Translation Technology

The Shortcomings of Machine Translation

Machine translation technologies like Google Translate can be more trouble than they’re worth. The right translation partner can help you sidestep the pitfalls.

Craig Witt's avatar
Craig Witt

June 19, 2018

2 MIN READ

It’s tempting to rely on machine translation to localize your website for global markets.

After all, tools like Google Translate are fast, cheap (or free), and feel like they’re easy to use. And while they can be handy for translating a quick phrase for a piece of content, they’re just not ideal for handling full-scale website translation. Here’s why.

Translation Accuracy

The hard truth: Google Translate doesn’t always get it right.

That’s because there’s more to translation than just swapping out words in another language. Machine translation technologies are notorious for doing word-literal translations … and in the process, they lose the authenticity that comes with accurate, relevant translation.

Many words and phrases in other languages are nuanced, and not word-for-word translations from English. Getting them right requires the deft hand of an expert linguist who knows the language, understands the culture, and can provide translations that reflect the actual language use of people in that market.

Without it, content credibility suffers.

Cheap Now, Expensive Later

The accuracy problem creates more than just language and content hassles.

Relying solely on something like Google Translate can feel like savvy cost savings up front, but the time and effort it can take to undo bad and inaccurate machine translation can mean significant spend later on.

Your translators will have to review all the content, adjust it for accuracy and completeness, and ensure that there’s nothing in there that will put off—or even outright offend—readers in your new markets.

This can often take many times as long as it would have to translate it right the first time, with the help human expertise … and that means more dollars you have to spend to fix the problem.

Hybrid Is Better

All of this isn’t to say that machine translation doesn’t have a place in website translation.
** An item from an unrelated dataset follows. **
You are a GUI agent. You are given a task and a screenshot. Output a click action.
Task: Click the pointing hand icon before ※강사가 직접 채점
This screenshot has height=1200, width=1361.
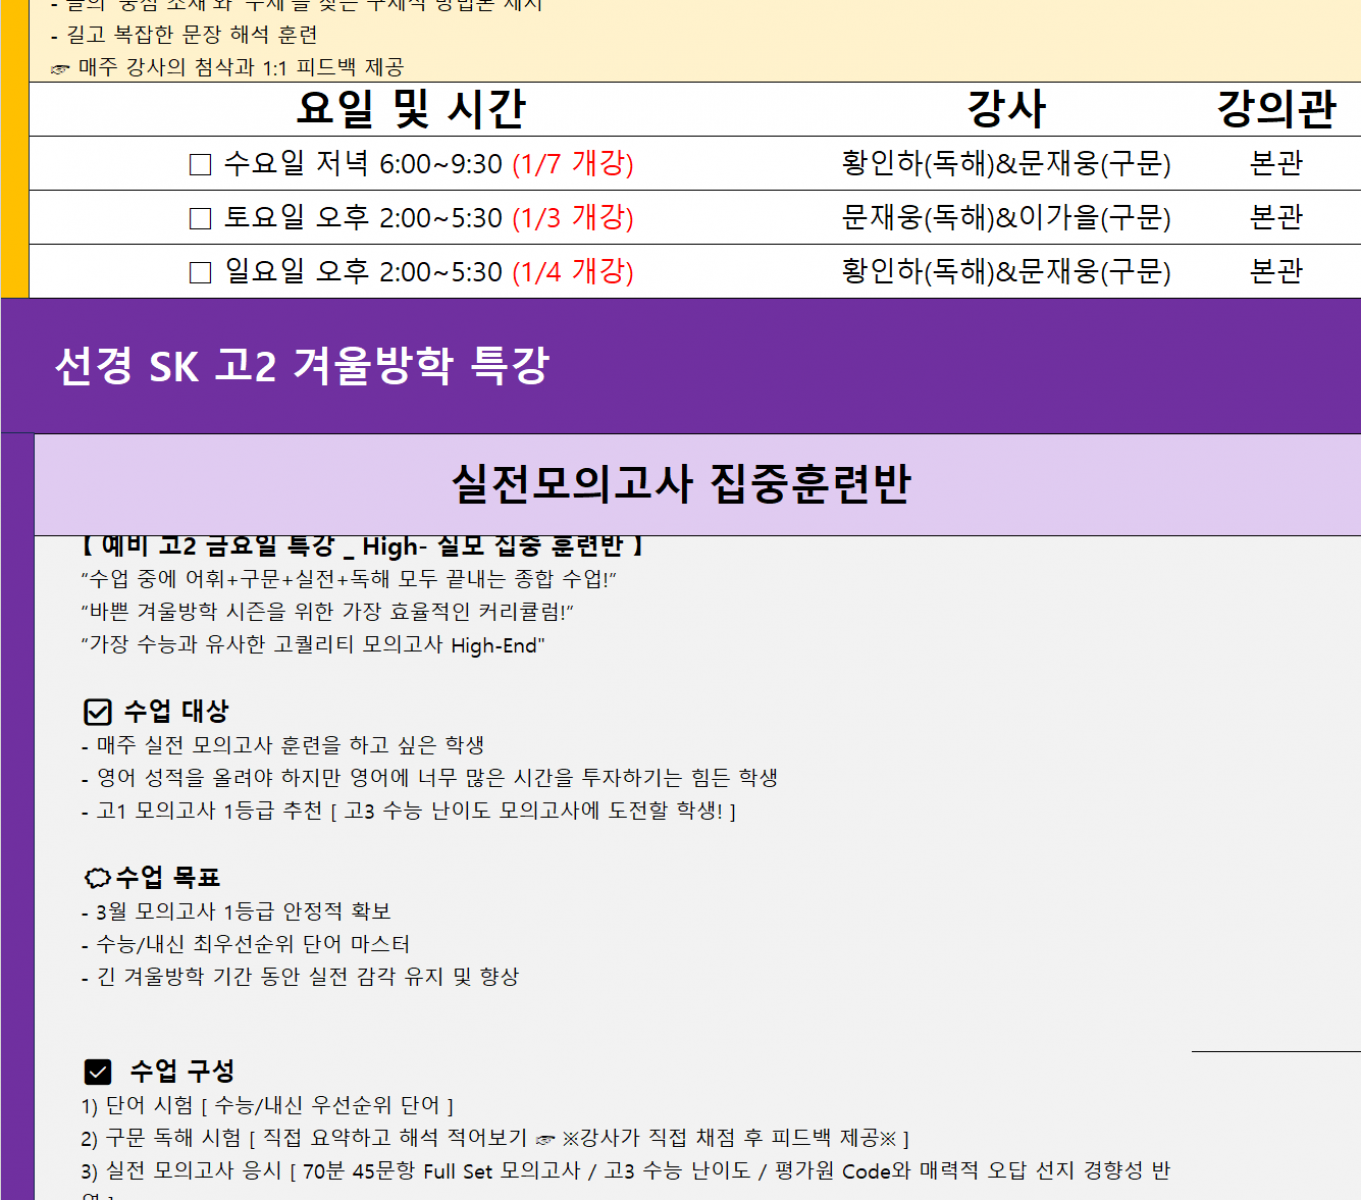[545, 1139]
It can, and it does.

The key is to supplement machine translation with the right human expertise to get the advantages of both.

Some content can easily be translated by something like Google Translate, and then reviewed critically by editorial and quality assurance teams for accuracy and relevance. This can come in especially handy for product descriptions or other straightforward content that doesn’t need a lot of emotional nuance or context.

But when it comes to the content that really makes your brand shine—like marketing copy, thought leadership content or key customer service elements like FAQs—you’ll want a higher-touch solution.

That’s when human translation experts can step in, leveraging your brand style guides, glossaries and the cultural nuances of the markets you’re speaking to in order to create content that’s authentic and personal.

Partners Can Help

Don’t be afraid to lean on your website translation partner for help with this balance.

The right one should set up strong evaluation criteria for you that helps determine which content can be translated easily with automated software, and which deserves a more careful investment of human expertise and linguistic knowledge.

The result is website translation that makes the most of your budget, while also avoiding awkward and costly machine translation mistakes. This way, your global brand can shine, no matter where in the world you’re doing business.